▸ **Action item**
Print the passage of the review of One Flew Over the Cuckoo's Nest from "Country: USA" up to and including "McMurphy gets bolder.", word for word.

====== Extracted text

Country: USA
Genre: Literary
Pages: 281
Synopsis:
The new patient in the psychiatric ward Randle Patrick McMurphy is quite the number. He has issues with authority and confronts the head nurse, Mrs. Ratched all the time. Soon, he becomes a leader figure among the patient and it becomes unclear who of McMurphy or Nurse Ratched actually wants them to get better. Both philosophies face off and the ward becomes somewhat of a war zone as McMurphy gets bolder.
We are lunatics from the hospital up the highway, psycho-ceramics, the cracked pots of mankind. Would you like me to decipher a Rorschach for you?
There is this dichotomy amongst rock n' roll historians. There are important bands and there are good bands. One can be both, but there are "important" bands I couldn't get interested to unless I had mild dementia. I tried to get into Hüsker Dü or Pavement, but I simply can't. It's just not my thing. Emotional connection equals zero. On the other hand, The Ramones were both important and good. They shaped modern punk music by being the punkest possible punk unit. Same thing with Black Sabbath who shaped heavy metal by being the heaviest thing out there. I have no doubt Ken Kesey's ONE FLEW OVER THE CUCKOO'S NEST is an important book. It represents a shift in values, the drastic change of the sixties. It's just not in the same league than timeless books. Yeah, it aged.

============
====== Data segment

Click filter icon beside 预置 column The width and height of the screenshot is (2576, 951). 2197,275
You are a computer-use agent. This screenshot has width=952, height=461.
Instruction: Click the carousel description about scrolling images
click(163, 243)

============

▸ **Answer to this task**
Country: USA
Genre: Literary
Pages: 281
Synopsis:
The new patient in the psychiatric ward Randle Patrick McMurphy is quite the number. He has issues with authority and confronts the head nurse, Mrs. Ratched all the time. Soon, he becomes a leader figure among the patient and it becomes unclear who of McMurphy or Nurse Ratched actually wants them to get better. Both philosophies face off and the ward becomes somewhat of a war zone as McMurphy gets bolder.